He went and went and went and suddenly fell into the netherworld. There were women down there. "Look, a tiny monkey! It's fallen from above? Then they caught him and placed him on a platter (thali ). The King of Spirits (bhut ), who lives in the netherworld, likes to eat animals. So Hanuman was sent to him as part of his dinner, along with his vegetables. Hanuman sat on the platter, wondering what to do.
While this was going on in the netherworld, Rama sat on his throne on the earth above. The sage Vasistha and the god Brahma came to see him. They said to Rama, "We want to talk privately with you. We don't want anyone to hear what we say or interrupt it. Do we agree?"
"All right," said Rama, "we'll talk."
Then they said, "Lay down a rule. If anyone comes in as we are talking, his head should be cut off."
"It will be done," said Rama.
Who would be the most trustworthy person to guard the door? Hanuman had gone down to fetch the ring. Rama trusted no one more than Laksmana,
so he asked Laksmana to stand by the door. "Don't allow anyone to enter," he ordered.
Laksmana was standing at the door when the sage Visvamitra appeared and said, "I need to see Rama at once. It's urgent. Tell me, where is Rama?"
Laksmana said, "Don't go in now. He is talking to some people. It's important."
"What is there that Rama would hide from me?" said Visvamitra. "I must go in, right now."
Laksmana said, "I'11 have to ask his permission before I can let you in."
"Go in and ask then."
"I can't go in till Rama comes out. You'll have to wait."
"If you don't go in and announce my presence, I'll burn the entire kingdom of Ayodhya with a curse," said Visvamitra.

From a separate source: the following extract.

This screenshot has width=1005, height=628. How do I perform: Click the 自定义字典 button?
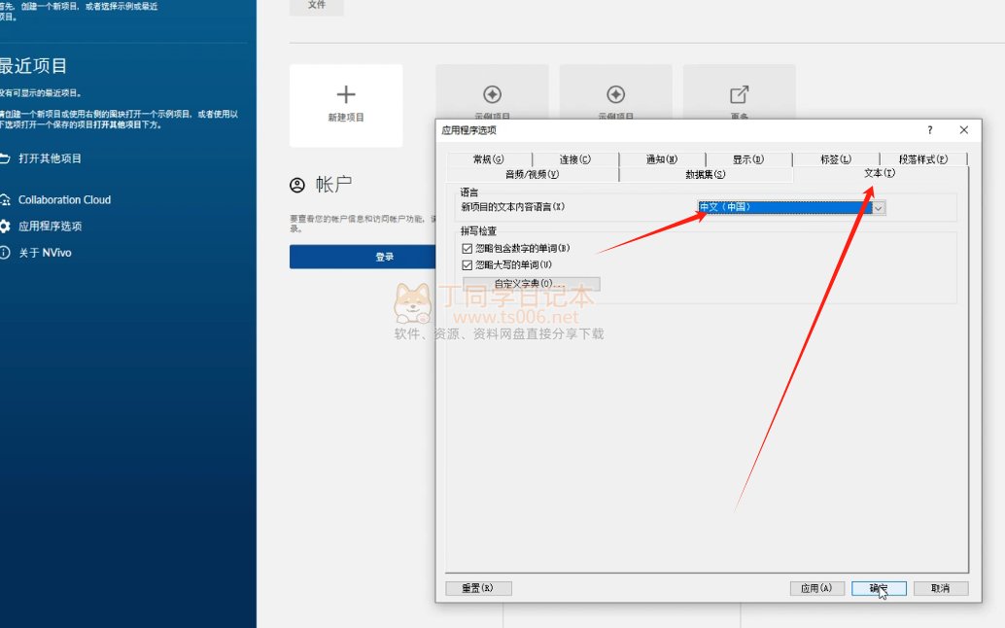tap(531, 284)
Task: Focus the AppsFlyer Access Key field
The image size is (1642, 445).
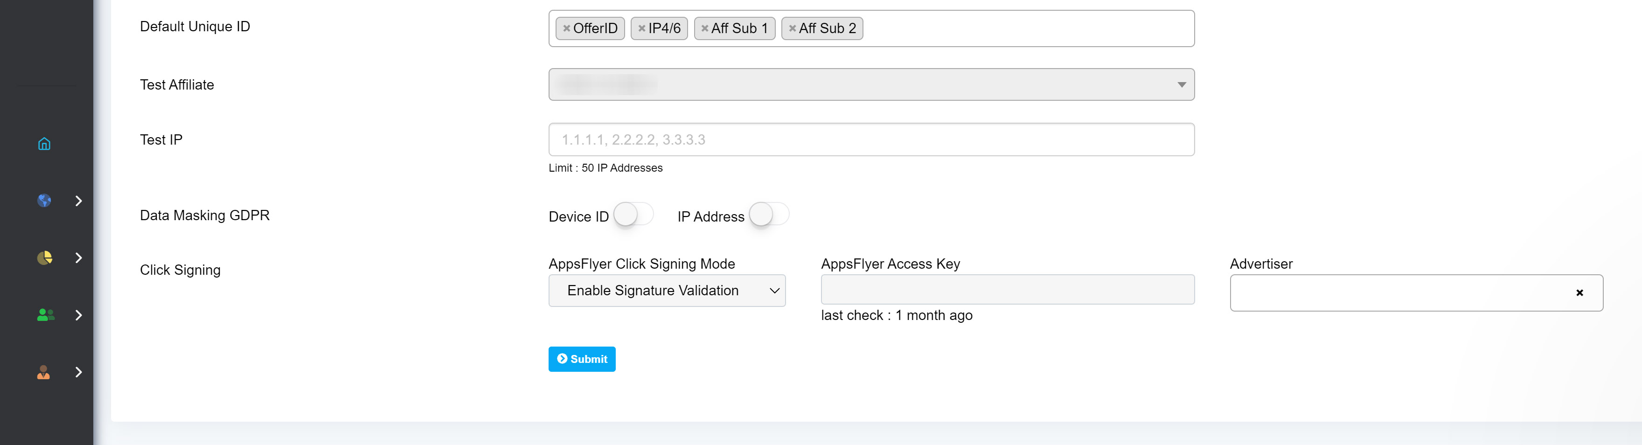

Laksmana thought, "If I go in now, I'll die. But if I don't go, this hotheaded man will burn down the kingdom. All the subjects, all things living in it, will die. It's better that I alone should die."
So he went right in.
Rama asked him, "What's the matter?"
"Visvamitra is here."
"Send him in."
So Visvamitra went in. The private talk had already come to an end. Brahma and Vasistha had come to see Rama and say to him, "Your work in the world of human beings is over. Your incarnation as Rama must now he given up. Leave this body, come up, and rejoin the gods." That's all they wanted to say.
Laksmana said to Rama, "Brother, you should cut off my head."
Rama said, "Why? We had nothing more to say. Nothing was left. So why should I cut off your head?"
Laksmana said, "You can't do that. You can't let me off because I'm your brother. There'll be a blot on Rama's name. You didn't spare your wife. You sent her to the jungle. I must be punished. I will leave."
Laksmana was an avatar of Sesa, the serpent on whom Visnu sleeps. His time was up too. He went directly to the river Sarayu and disappeared in the flowing waters.
When Laksmana relinquished his body, Rama summoned all his followers, Vibhisana, Sugriva, and others, and arranged for the coronation of his twin sons, Lava and Kusa. Then Rama too entered the river Sarayu.
All this while, Hanuman was in the netherworld. When he was finally taken to the King of Spirits, he kept repeating the name of Rama. "Rama Rama Rama . . ."
Then the King of Spirits asked, "Who are you?"
"Hanuman? Why have you come here?"
"Rama's ring fell into a hole. I've come to fetch it."
The king looked around and showed him a platter. On it were thousands of rings. They were all Rama's rings. The king brought the platter to Hanuman, set it down, and said, "Pick out your Rama's ring and take it."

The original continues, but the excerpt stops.